3. He only mounted a surface on one side of the fence. I want a surface on both sides of the fence.

4. He didn't make the sacrificial fence long enough to cover the base fence, which creates a catch point when introducing sheet material to the table. It also reduces the ability of the fence to keep the material aligned prior to being cut.

So this means a redo, and rather than limit myself to just correcting his mistakes, I thought to put post my intent on this wonderful board of woodworking talkers, in order to seek some advice to help me avoid making mistakes of my own. So please post your experiences, thoughts, recommendations, and past mistakes that you would do differently next time, on adding sacrificial surfaces to fences.

The first question I had was regarding materials.... UHW plastic, vs Baltic Birch Plywood, vs MDF, vs Yellow Pine, vs Melamine... I've read a smattering of recommendations for each, only to be faced with lack of local availablity of the most preferred materials. I still seek advice on the pros and cons of each type of material, but in the meantime, I'm going to make a practice run at this with MDF as an interim improvement over the CDX and nothing that I have now.

The second question I had was regarding elevation... how much higher than the original fence should the sacrificial fence extend above the factory fence?

Third question: Fence float... should the sacrificial fence extend no lower than the factory fence, in order to float easily across the table? Or should the factory fence extend a millimeter or two below the factory fence to practically an interference interface with the table, in order to prevent slivers from sliding underneath the fence?

The fourth question is hardware orientation. With T slots in the aluminum extrusion, should I slide square nuts into the extrusion slots, and mount bolts through the sacrificial fence surface, with the bolt heads recessed? Or should I slide the heads of short square headed bolts into the extrusion slots, and capture the sacrificial fence surface with nuts recessed into the material? Pros/cons of each? Is there yet another, better way to make the attachment? Different type of hardware altogether?

Objectives.
[a] Reproduce the sacrificial fence post between "4. He didn't" and "to being cut.", inclusive.
[b] According to the sacrificial fence post, why is it a problem that the sacrificial fence was not made long enough to cover the base fence?
The listing isn't needed for any of this.

Collected data.

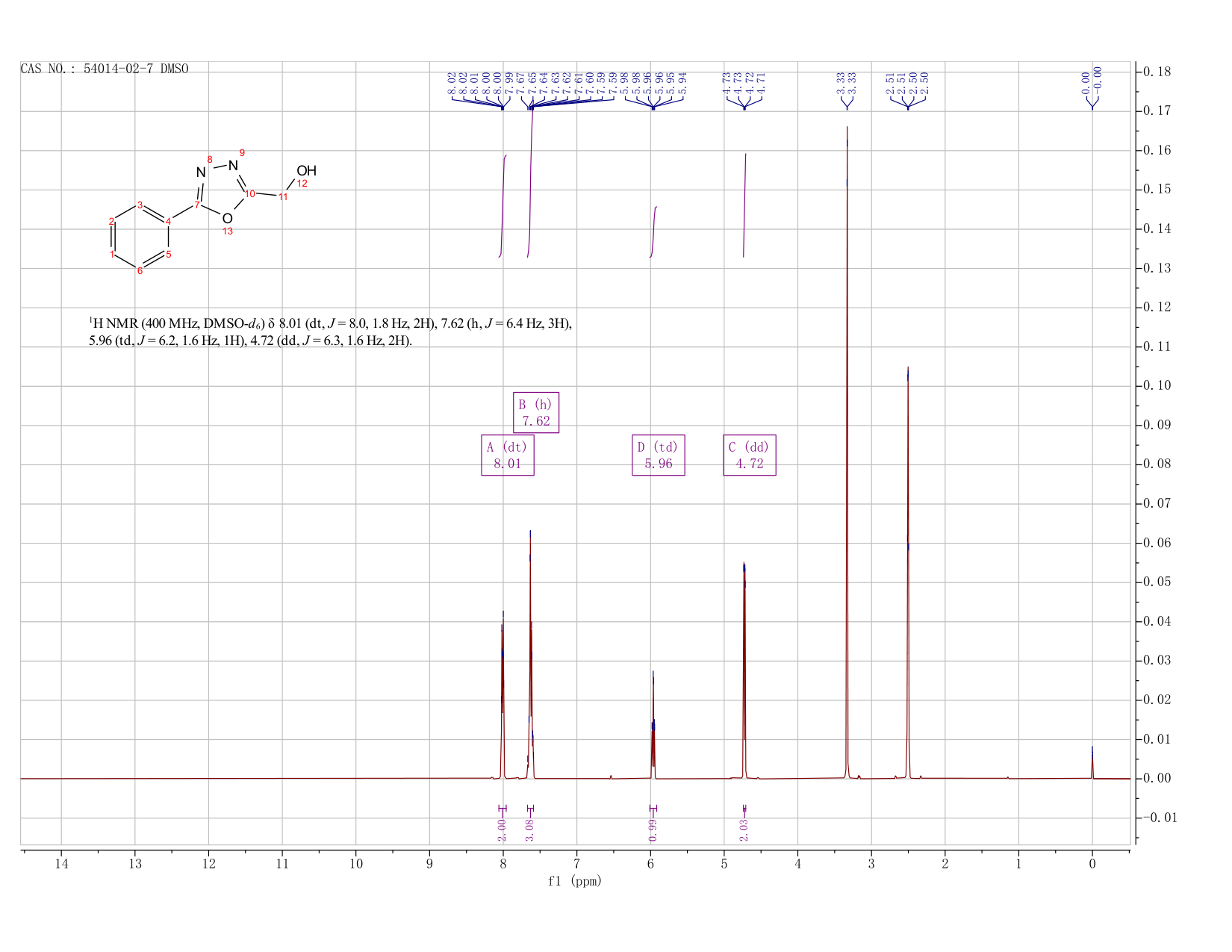Click the integral value 3.08 label
Screen dimensions: 1232x952
[x=530, y=830]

Per-task outputs.
[a]
4. He didn't make the sacrificial fence long enough to cover the base fence, which creates a catch point when introducing sheet material to the table. It also reduces the ability of the fence to keep the material aligned prior to being cut.

[b] It creates a catch point when sheet material is introduced to the table. It also reduces the fence's ability to keep the material aligned before it is cut.